Once 170 pounds, Horton’s weight dropped to 130.
“It tore me down,” Horton recalled. “I hadn’t been 130 pounds since I was in the fifth grade.”
Eventually, Horton was diagnosed with Gilbert’s Syndrome, a condition in which bloodstream levels of a liver enzyme are abnormal. Gilbert’s Syndrome wound up being a minor setback, one that plagued Horton off and on through his varsity basketball season last winter.
Horton’s bounce-back abilities are being tested again this fall.
He recently suffered an injury to a pair of his fingers on his right hand while weightlifting, and the remainder of his season is in question.
The injuries might have shaken Horton when he was younger, but he seemingly has taken on the mentality of his school’s mascot, a bulldog.
“Things happen for a reason,” Horton said. “People don’t understand it takes more than a man to play this game. It makes you what you are. If I love (football) so much, why give it up because I had a minor setback?”
It’s a far cry from where Horton was as an adolescent. Horton said he mismanaged his time by hanging out with the wrong people and putting himself into trouble. Although none of it led to him having a criminal record, he knew he needed to change his line of thought.
“I was too much of a show-off type of guy,” Horton said. “People liked me, and I wanted to keep that feeling. Now I have a different feeling because everyone likes me for being good instead of doing things I have no business doing.”
Nash Central is in the midst of an 0-6 season heading into tonight’s Big East Conference opener at Rocky Mount High.
A winless team would seem to lack leadership and accountability, but Bulldogs coach Kevin Crudup said his program has both with a player like Horton.
Crudup said Horton is the team’s emotional leader and one that can handle locker room problems between his teammates before they become an issue.
On the field, if Horton makes a mistake, he quickly owns up to the error.
“He brings the same work ethic to the weight room,” Crudup said. “He does every single rep and extra work when he finishes the workout. He is a great guy for kids to model on how to prepare themselves for football season.”
Horton’s weightlifting injury came at a time when he was the team’s leading rusher. Crudup said the coaching staff noticed the fullback/outside linebacker was playing his best ball of the season.

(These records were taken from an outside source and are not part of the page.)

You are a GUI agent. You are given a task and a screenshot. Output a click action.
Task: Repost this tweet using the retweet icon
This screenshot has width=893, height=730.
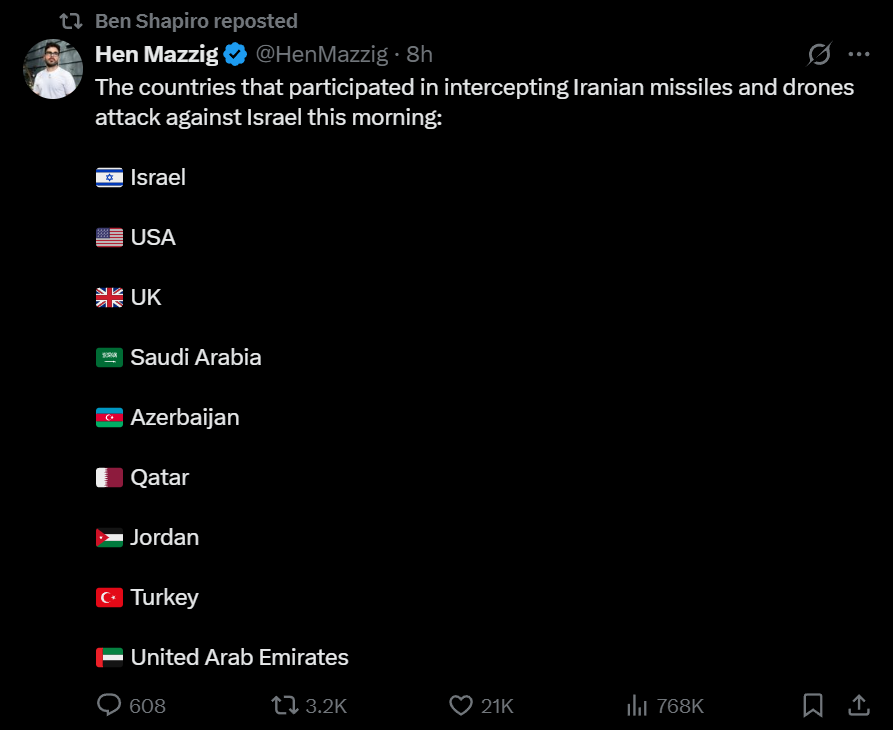point(285,706)
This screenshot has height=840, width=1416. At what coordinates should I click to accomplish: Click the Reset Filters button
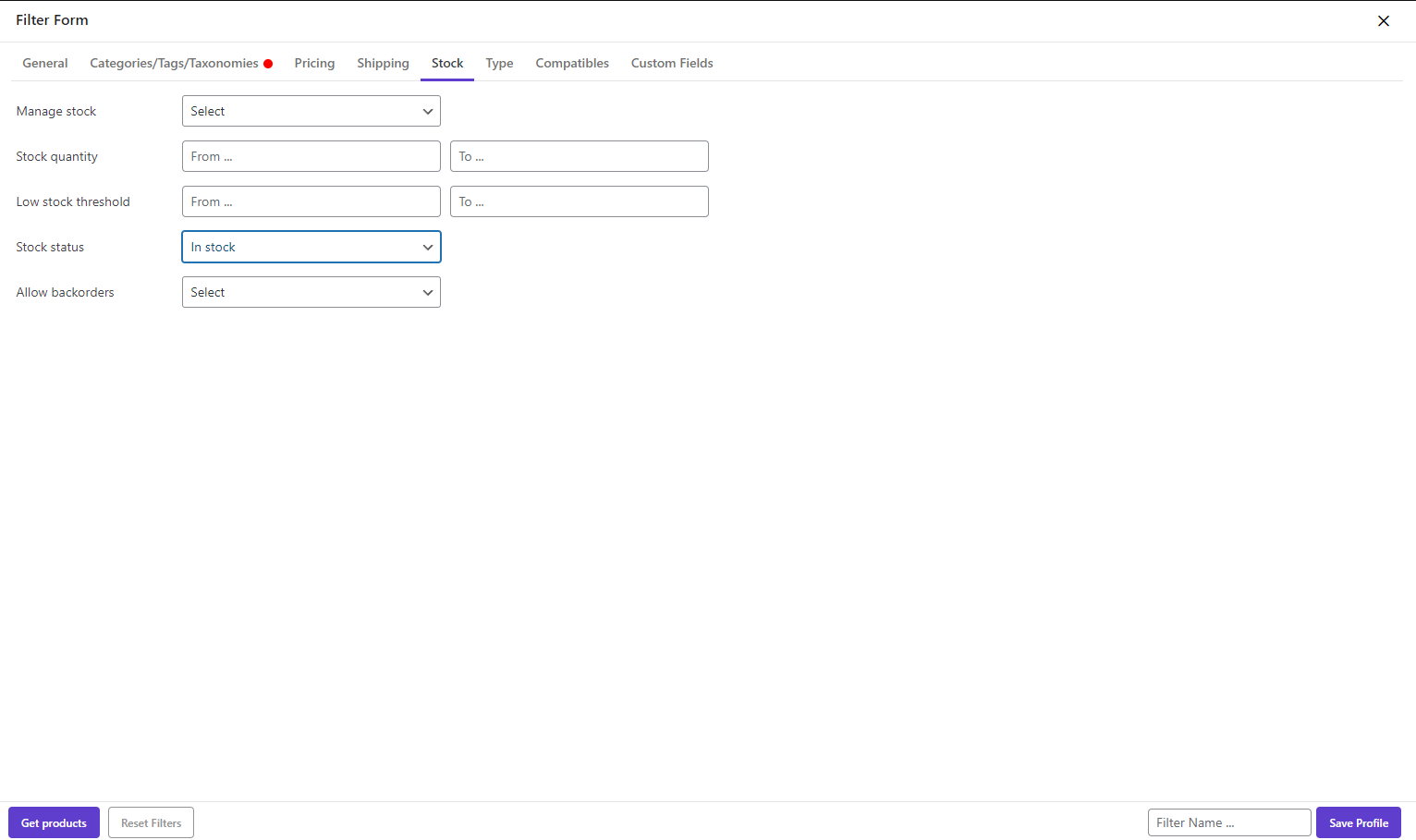pos(151,822)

Horton suffered a fracture to the middle finger on his right hand, and he severely bruised the ring finger while he was squatting 315 pounds during weightlifting class last month. His dry-fit shirt was slick, and the pad on his neck was the same, causing the weight to slide and fall on his fingers.
He recently had surgery, which required a skin graft from one of his arms to be applied to the bruised finger.
Besides wanting to be on the field for his final prep season, the injury is a nuisance because Horton likes using his hands.
He builds things, mows lawns and has the ambition of starting his own welding business.
Green said her son is learning to temporarily rely on his left hand, and even uses it to pick up a fork and eat.
The beat goes on for the 18-year-old who participates in Upward Bound and now leads instead of follows.
“I’ve seen a tremendous amount of self-will,” Green said. “He is wanting to succeed in everything he does. He doesn’t give up. He’s doing everything he can to not let it get him down. Every time he bounces right back.”
A doctor will unwrap the gauze that covers parts of Horton’s right hand in a few weeks. It will be at that visit when Horton is given the thumbs up or thumbs down to pursue the remainder of his season.
Crudup and Green expect Horton to return.
And of course, Horton does, too.
He deosn’t mind cheering on his teammates tonight against the Gryphons, but he would rather be on the field.
“Just knowing in my heart that I put every effort I had into the season, I don’t want it to end like this,” Horton said. “I know our season isn’t looking so good, so I want to be there for my boys through thick and thin. That’s my family.”